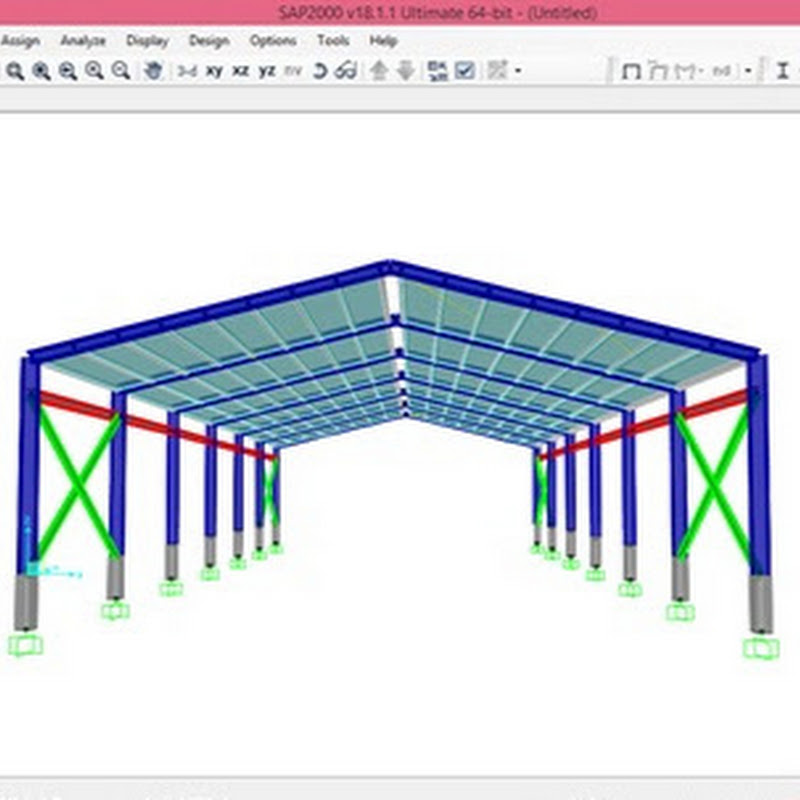Switch to the xy plane view
Image resolution: width=800 pixels, height=800 pixels.
(214, 71)
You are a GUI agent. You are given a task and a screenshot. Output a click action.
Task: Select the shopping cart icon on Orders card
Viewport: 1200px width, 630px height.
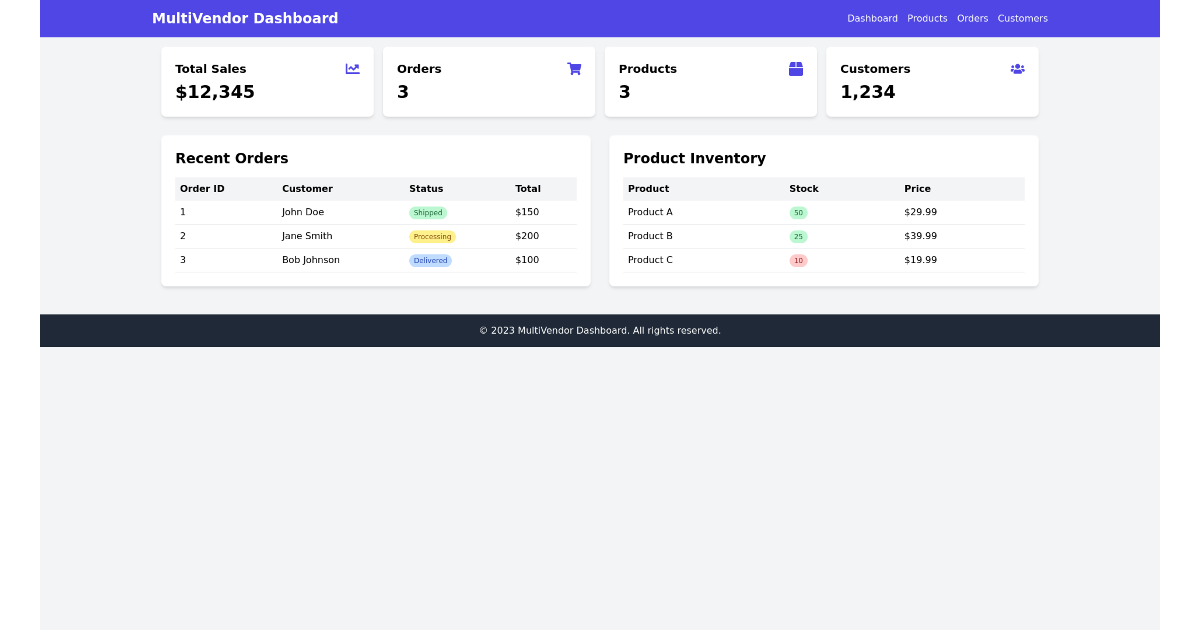click(574, 69)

• • • • •

__WRITTEN REQUEST__.
Count the lines of the material above that contain the string "height", and give only that number.

__RESPONSE__.
2